--- Supplied entries ---
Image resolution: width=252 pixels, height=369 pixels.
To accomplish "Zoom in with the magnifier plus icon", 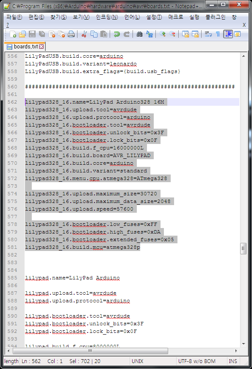I will coord(162,34).
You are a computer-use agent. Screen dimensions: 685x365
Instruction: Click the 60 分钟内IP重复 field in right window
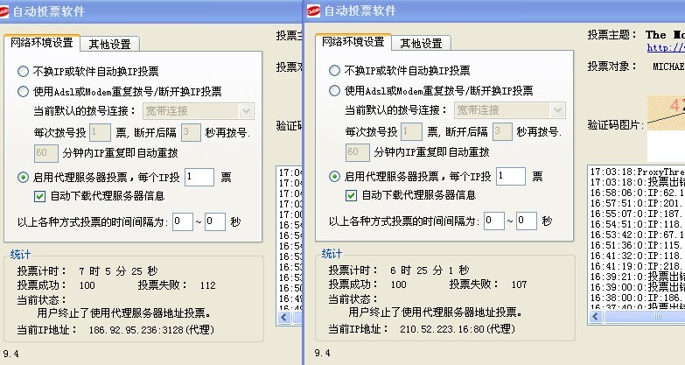click(357, 153)
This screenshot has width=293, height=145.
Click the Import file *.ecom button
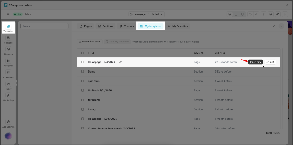[x=90, y=42]
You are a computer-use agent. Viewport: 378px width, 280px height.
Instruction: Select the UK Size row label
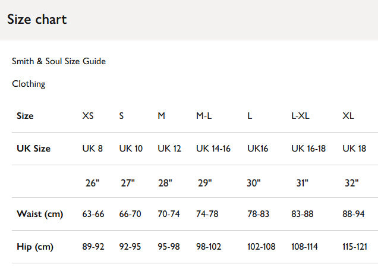click(33, 149)
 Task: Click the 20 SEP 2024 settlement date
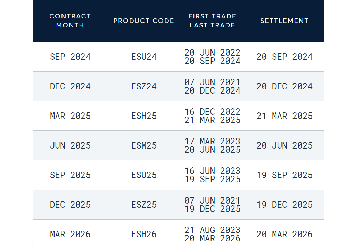284,57
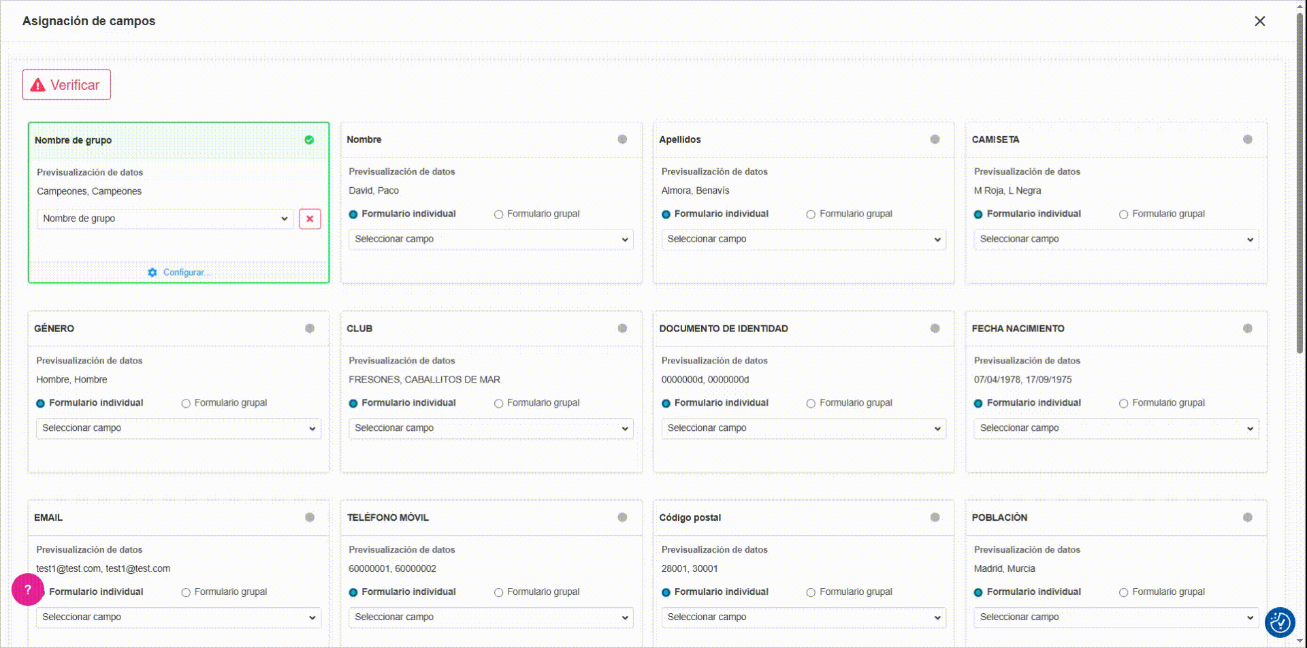The width and height of the screenshot is (1307, 648).
Task: Open the Nombre de grupo field dropdown
Action: point(165,218)
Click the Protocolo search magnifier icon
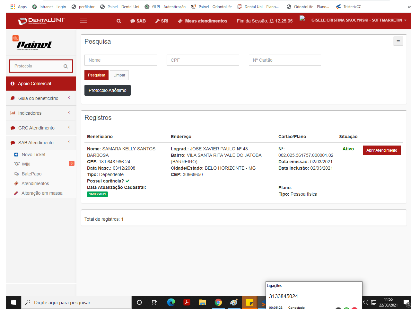This screenshot has height=329, width=411. 66,66
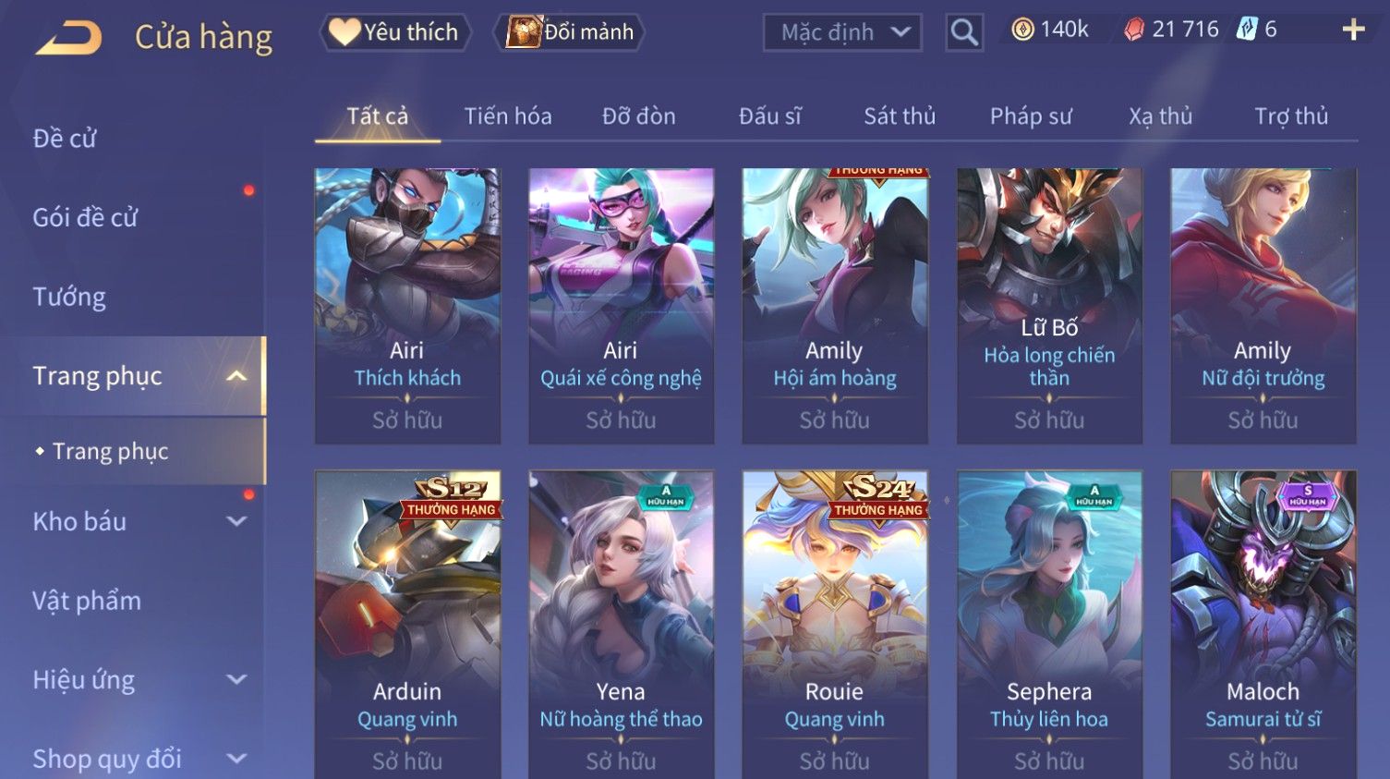The width and height of the screenshot is (1390, 779).
Task: Switch to the Pháp sư tab
Action: [1031, 116]
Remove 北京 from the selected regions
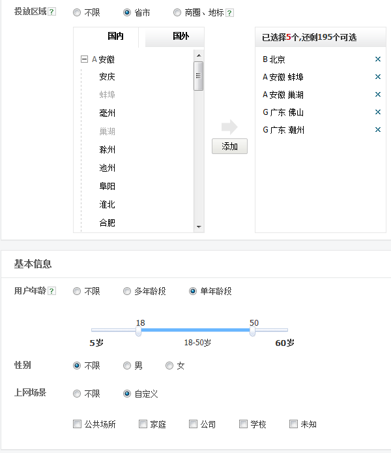 [x=378, y=59]
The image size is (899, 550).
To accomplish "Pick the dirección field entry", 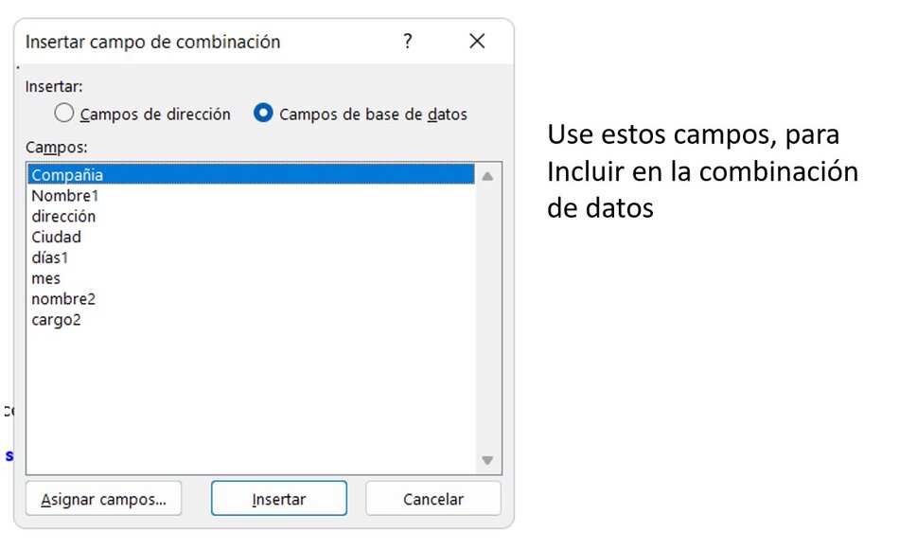I will click(63, 217).
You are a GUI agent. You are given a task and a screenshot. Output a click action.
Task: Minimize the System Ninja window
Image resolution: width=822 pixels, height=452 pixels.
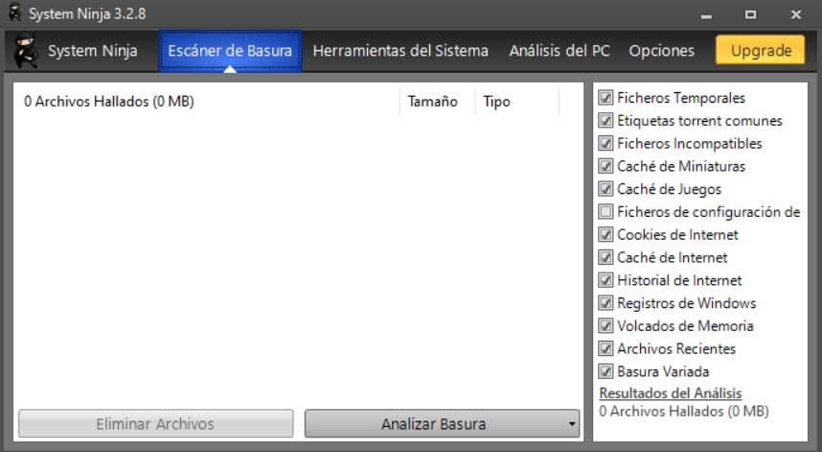click(x=706, y=15)
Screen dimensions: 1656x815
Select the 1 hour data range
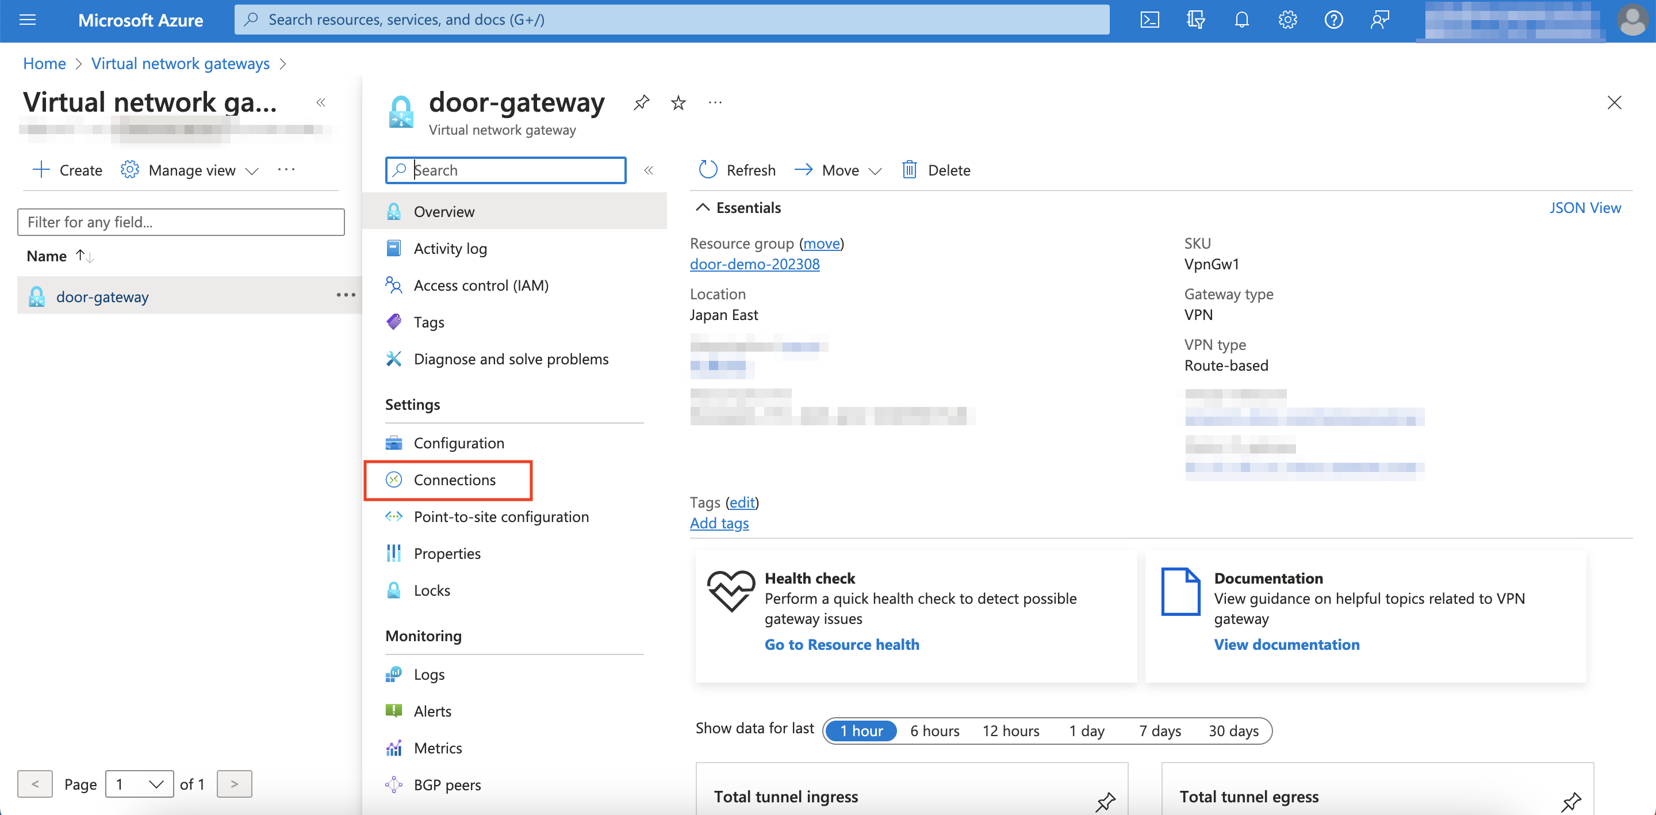(x=861, y=730)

--- What to do ---
List every line of the material above that contains the string "agent", matching case exactly.

--- Response to the exercise ---
You are a computer-use agent. Screen dimensions: 685x365
You are a computer-use agent. Viewport: 378px width, 280px height.
You are a GUI agent. You are given a task and a screenshot. Output a click action.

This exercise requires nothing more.